Dear Coach:
I’m 27 and met a guy a few months ago and have become good friends. We’ve gone out a few times and feel that we have good chemistry. I’d like to step this up to the next level and possibly pursue a relationship with him but he feels more toward me as a friend he says. He keeps on dating other guys but continues to “date” me as well and I’m really confused about what this all means. What should I do? It feels to me that when we spend time together, it’s more couple-like than two friends hanging out and I’m really disturbed by his decision to date other guys.Does He or Doesn’t He?
Dear Does He or Doesn’t He?:
Thanks for your writing. There is nothing more frustrating than the situation you find yourself in at the moment. You like him; he likes you too, but just not in the same way that you do. Ugh! Never fails!
It sounds like the two of you have communicated about this before, so in the interest of protecting your heart from becoming too invested and then getting hurt, it would probably be wise for you to honor what he’s told you. His statement that he likes you, but just as a friend, and then coupled with his continuing to date other people is an indication that he most likely wants to keep your relationship just the way it is.

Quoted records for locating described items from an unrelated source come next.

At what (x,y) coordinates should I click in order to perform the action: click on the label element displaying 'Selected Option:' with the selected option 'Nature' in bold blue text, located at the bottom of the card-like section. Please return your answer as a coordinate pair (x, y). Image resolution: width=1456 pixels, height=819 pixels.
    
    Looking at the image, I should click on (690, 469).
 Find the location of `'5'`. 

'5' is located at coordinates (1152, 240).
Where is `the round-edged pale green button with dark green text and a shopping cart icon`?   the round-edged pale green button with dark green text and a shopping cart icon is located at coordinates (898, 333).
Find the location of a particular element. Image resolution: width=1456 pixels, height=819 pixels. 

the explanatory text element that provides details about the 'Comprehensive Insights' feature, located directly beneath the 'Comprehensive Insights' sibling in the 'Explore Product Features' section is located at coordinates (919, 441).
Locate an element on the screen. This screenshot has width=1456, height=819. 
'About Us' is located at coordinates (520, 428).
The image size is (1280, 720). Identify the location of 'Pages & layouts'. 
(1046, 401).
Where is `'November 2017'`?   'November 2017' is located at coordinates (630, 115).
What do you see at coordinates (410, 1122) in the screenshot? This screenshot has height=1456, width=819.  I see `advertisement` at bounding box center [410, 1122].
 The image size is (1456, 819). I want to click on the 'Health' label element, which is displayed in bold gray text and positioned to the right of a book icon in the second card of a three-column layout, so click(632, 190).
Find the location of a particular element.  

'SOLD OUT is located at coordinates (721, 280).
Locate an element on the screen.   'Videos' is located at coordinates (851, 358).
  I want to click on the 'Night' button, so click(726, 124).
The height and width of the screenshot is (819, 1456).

Now if the two of you have engaged in any activities that might not be something that “just friends” do, like kissing or having sex, then he is definitely sending you mixed signals and I would be very cautious about pursuing things further. He either is confused about what he feels and wants (which would take you on a roller coaster ride until he figures things out), or he could be one of those “player types” and is being disrespectful toward you, particularly since he is aware of how you feel about him.
Continuing to press the issue with him after he’s told you that he only wants friendship could make him feel pressured and could negatively affect your friendship, perhaps even making him want to terminate it. However, you could also always give it one last ditch effort and sit down with him and have a talk about how each of you view the status of your relationship. You would each have “floor time” to share how you each truly feels to see if this would be a match. If he is interested in dating you, you will also need to discuss whether your involvement will be exclusive, or if you both will have the option to continue and see others. If he is unwilling to stop dating others, you will need to decide if this is something you would be willing to tolerate and live with; if not, it would be best to keep things at the friendship-level. Never mold yourself around a guy just for the sake of being in a relationship, no matter how much you like him. Compromising and sacrificing your values to be with someone is being dishonest to him, and worse yet is an act of self-betrayal that will lead to decreased self-esteem and integrity.
Situations like these are never easy, my friend, so tread carefully. You’ll have to define for yourself when enough is enough, if the friendship with him is worth the risk of trying to get a romance out of it if he ends up not being interested in that, and how to then “let go” and move forward with your life if things don’t work out the way you hope. You deserve to be with a guy who is totally excited about getting to know you and spending time with you free of distractions and who is attentive to your needs. Never settle for anything less!